Майор, говоря все это, сумятился сильно. Что его так подмывало, Василий Иваныч понять не мог. И ноздри раздувал майор, и зубы, как лошадь, скалил, и двигал бровями, а усы то веером распушал, то завивал в пышные кольца, то заплетал жгутом, то связывал в узел на затылке.
– Что ж...
– И замялся неведомо отчего Василий Иваныч. Странная жуть, необъяснимая, напала на него; небо вдруг в один миг почернело, будто и душно так стало.
– Что ж... Я пожалуй... Можно и в яблоко. А что мне поставить?
Майор засмеялся хрипло, подпрыгнул на одной ноге и взял цепко Василия Иваныча за рукав.
– Я тогда... у вас... бабу возьму... любую.
– Бабу? Да ведь вы до них не охотник?
– Мне какую-нибудь... завалященькую... я ведь так только, чтоб похвалиться... все одно, обстреляете вы меня...

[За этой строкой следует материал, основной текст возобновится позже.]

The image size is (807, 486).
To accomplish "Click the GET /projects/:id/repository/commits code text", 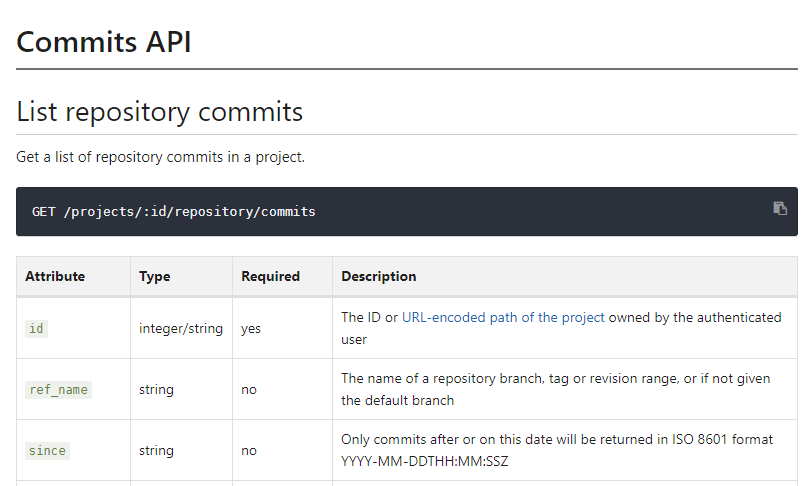I will [x=174, y=212].
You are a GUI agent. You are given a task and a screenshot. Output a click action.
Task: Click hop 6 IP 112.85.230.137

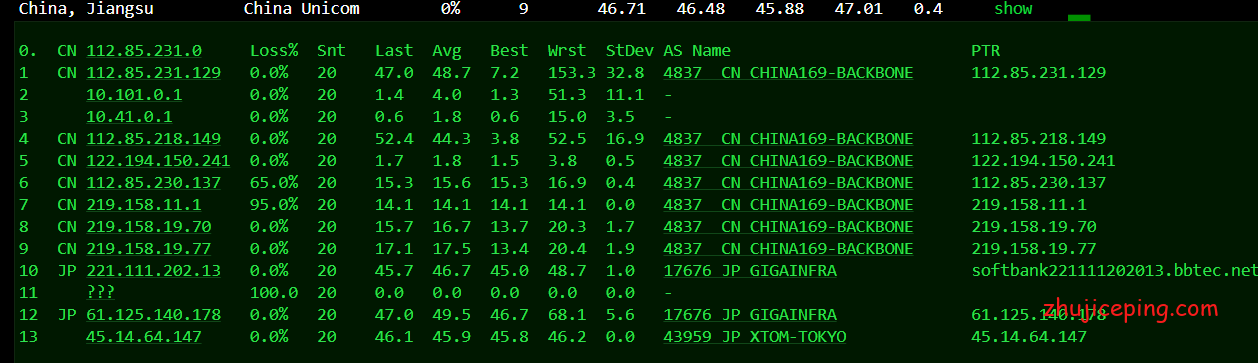(153, 182)

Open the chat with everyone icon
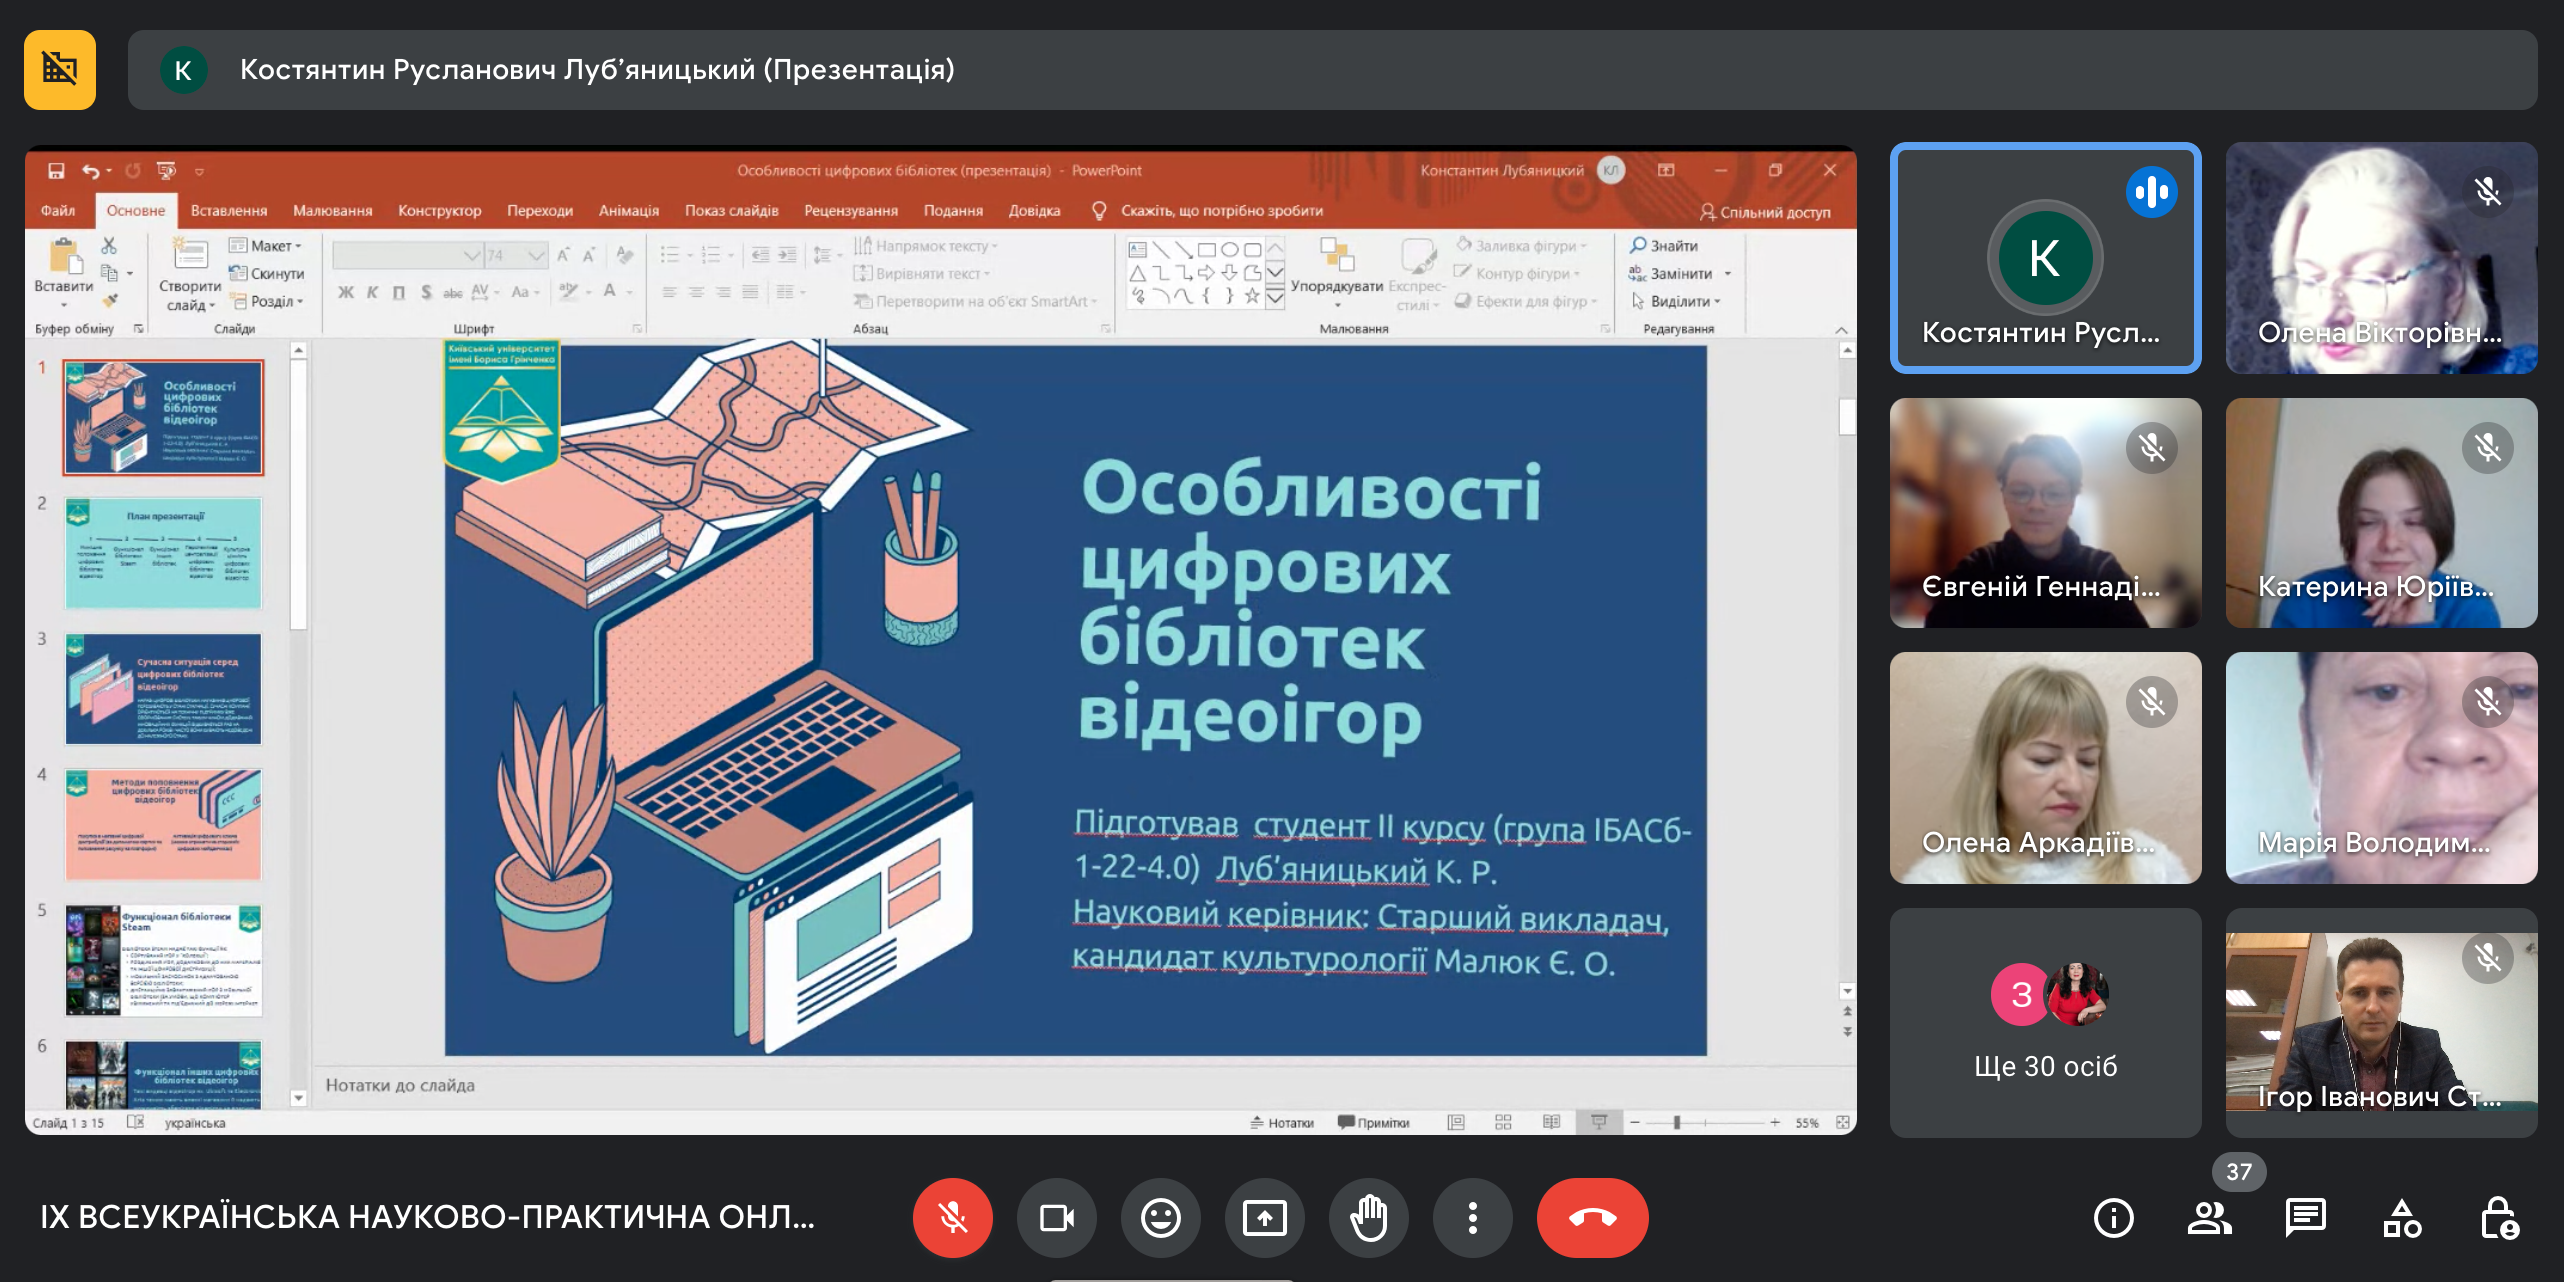(2305, 1217)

– горячими губами шептал Мухтолов.
Василий Иваныч повернулся круто и пошел в дом; Майор следом. Сзади охал и причитывал, ковыляя, Тихон. Василию Иванычу было страсть как не по себе. Чудное впервые в жизни изведал он чувство. Казалось, не наяву с ним все это, а во сне; во сне он идет и идет не по своей воле: приказывают ему, и ни слова супротив он выговорить не смеет. Крикнуть бы сейчас прямо в лицо майору: не хочу стрелять и не стану, отвяжись!
– и так вот и выговорил бы сразу, да нельзя: не ворочается язык. И хочется, и не хочется, и как-то хотенье сошлось с нехотеньем, переплелись в одно, вместе, не разобрать, как и что. Сердце ноет и ноет пуще, а уж пистолет в руке, и курок взведен, и уж шагает Василий Иваныч об руку с майором мягкой отавой по середней дорожке сада.